Keeping up with the changes
Similar advancements might be made in the field of education, according to some of the survey respondents. Apps that track and aid in every learning ability or disability are likely in the future, wrote Breanne Thomlison, founder of BTx2 Communications, a marketing and strategies firm. In fact, the whole system of education in the United States, and elsewhere in the world, will likely have to change to keep up with these fast-paced technological advancements, some experts said.
"Time in school will need to radically change, since the talking-head, expert teacher is less and less valuable," wrote Ed Lyell, a professor of business and economics at Adams State University in Alamosa, Colorado. "The role of teacher-coach will be even more important yet require a different emotional and intellectual skill set than that which most educators now possess."

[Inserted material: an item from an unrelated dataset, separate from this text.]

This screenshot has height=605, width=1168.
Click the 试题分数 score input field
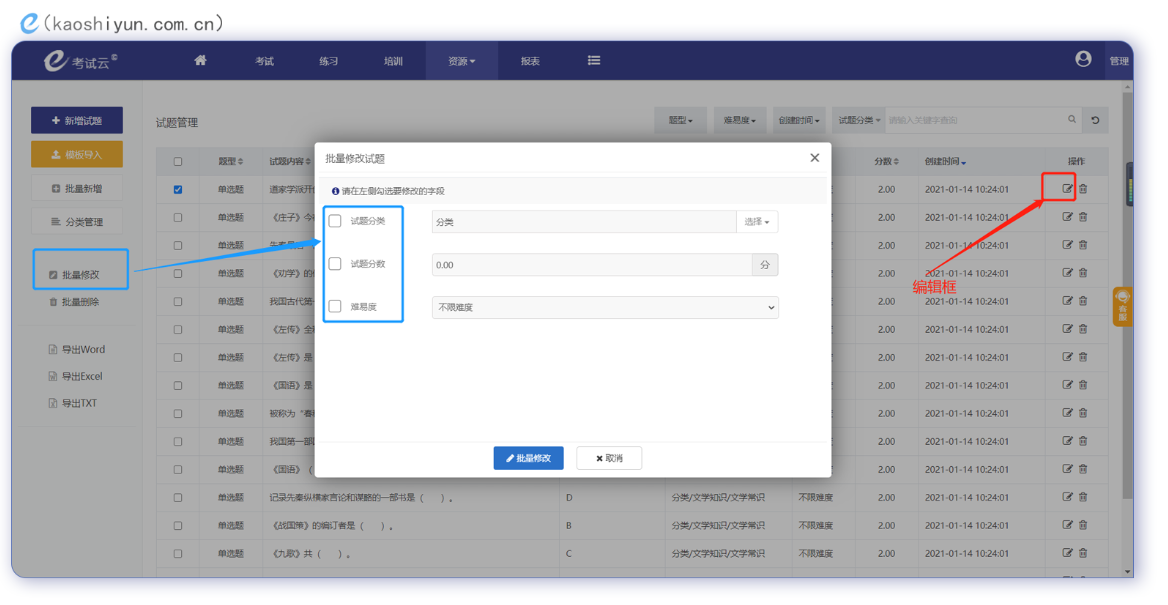click(592, 265)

The Pew Research Center report also noted several other possible trends, such as the belief that superfast Internet service in some parts of the world, but not others, could generate a new digital divide.
"We should not expect these bandwidth increases to be evenly distributed, and many who cannot afford access to increased bandwidth will be left with low-bandwidth options," wrote Rex Troumbley, a graduate research assistant in the Department of Political Science at the University of Hawaii at Manoa. "We may see a new class divergence between those able to access immersive media, online telepathy, human consciousness uploads and remote computing, while the poor will be left with the low-bandwidth experiences we typically use today."
But experts say that such inequalities, as well as the exciting new applications inspired by superfast Internet, won't come about overnight. These developments will take time to emerge — perhaps longer than a decade, many experts said.
"If you held them to it, [the expert] would probably say they wouldn't bet any money on all of that being the reality in 2025, but they do imagine that we'll be closer to it because they are already witnessing early forms of such things," Anderson said.
The full report from the Pew Research Center was published online today (Oct. 9).